The stories that I really got into were video game stories. I played a lot of really crappy old RPGs, fantasy games that I was obsessed with. The 3DO was this really crappy video game system, one of the first ones that had the CD drive. The company went bankrupt almost immediately after being released, and I stumbled across the system when it was on sale. I was playing this point-and-click adventure game that was really narrative heavy and I had an elementary school creative writing assignment. The game was full of dialogue, so I remember just copying dialogue from the game, word for word, and writing the scenes around that dialogue. In retrospect, it really suits my preference for the creative constraints of using found text, but at the time I was so excited because I was thinking “Oh man, I can totally steal all of this dialogue and nobody will ever play this game.” I’m sure that still nobody’s played that game.
You’re one of the contemporary Aboriginal artists that is really pushing the boundaries with experimental art. Is this a progression of aboriginal art that is happening with your generation, or am I just discovering it now?
The cut up method that I use in Injun is not new; William S. Burroughs was doing that half a century ago. There’s a long history of that, and other conceptual visual art forms that I looked to when seeking inspiration for my work. Maybe you’re speaking to the way that my poetry has come together both in the book form and the performance form that makes it seem cutting edge. I do know some other poets that are starting to experiment with performance art and using sound and digital tools to create some very interesting work, so maybe that is what makes my work seem progressive.
What do you think this new cutting-edge take on indigenous art is doing for the tradition of aboriginal storytelling?
I think that is where it becomes really interesting. Specifically for indigenous art and indigenous poetry; my writing and my performance art does stray far outside of mainstream indigenous poetry. Not that indigenous poetry is mainstream, because it isn’t, but there’s a certain aesthetic that holds a lot of indigenous poetry together. My work is pretty far outside of that. The thing that I hope it’s doing, which I guess could potentially be different than the thing it is actually doing, is allowing people to talk about the differences in the indigenous experience, to talk about the layers of complexity of being indigenous, to talk about how our work interacts with colonial forms of artwork, to talk about what’s possible in terms of art, what art can accomplish, and how the arts can be resistant to colonial narratives.
Do you think art is enabling you to accomplish your goal of reconnecting with your heritage?

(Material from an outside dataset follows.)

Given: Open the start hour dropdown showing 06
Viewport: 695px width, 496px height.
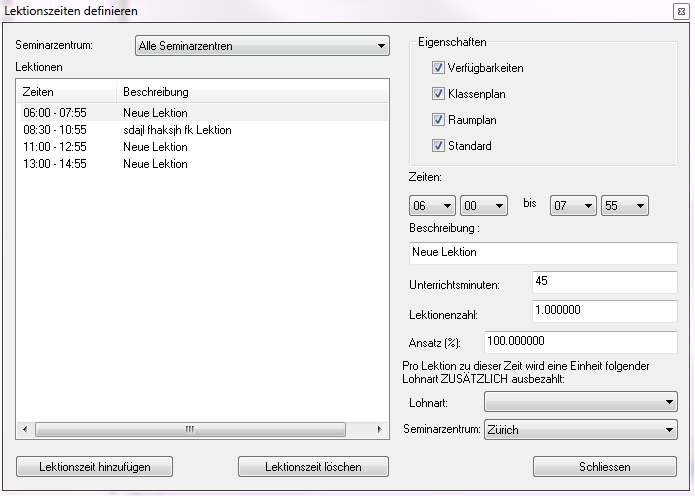Looking at the screenshot, I should [432, 205].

The art that I’m making is attempting to grapple with that specific struggle. Whether or not the art I’m making is successful and ultimately moving me forward, I’m not actually sure. I think what it does try to do is identify and express that it is actually a struggle; that connecting with community and connecting with family is actually a really difficult thing to do for Indigenous peoples in my position, or it can be, because those connections have been impacted by a history of colonial violence in very particular ways, ways which have really disintegrated my familial connections. And I think addressing that, to talk to you on how colonialism has impacted me as an Indigenous person, and how it has impacted my relationship with my community are all really important things that don’t get talked about often enough. So I really hope that what I’m writing speaks to that experience somehow. As I continue to try and repair some of these relationships, and also try and move back towards community, my writing will represent that transition as well.
This theme of reconnection and rediscovery of traditions seems almost like an undercurrent in aboriginal art, surging back towards a place of healing. This seems like something that represents the power of art. What else could stand a chance to tackle such a feat?
Totally.
This interview has been edited for length and clarity.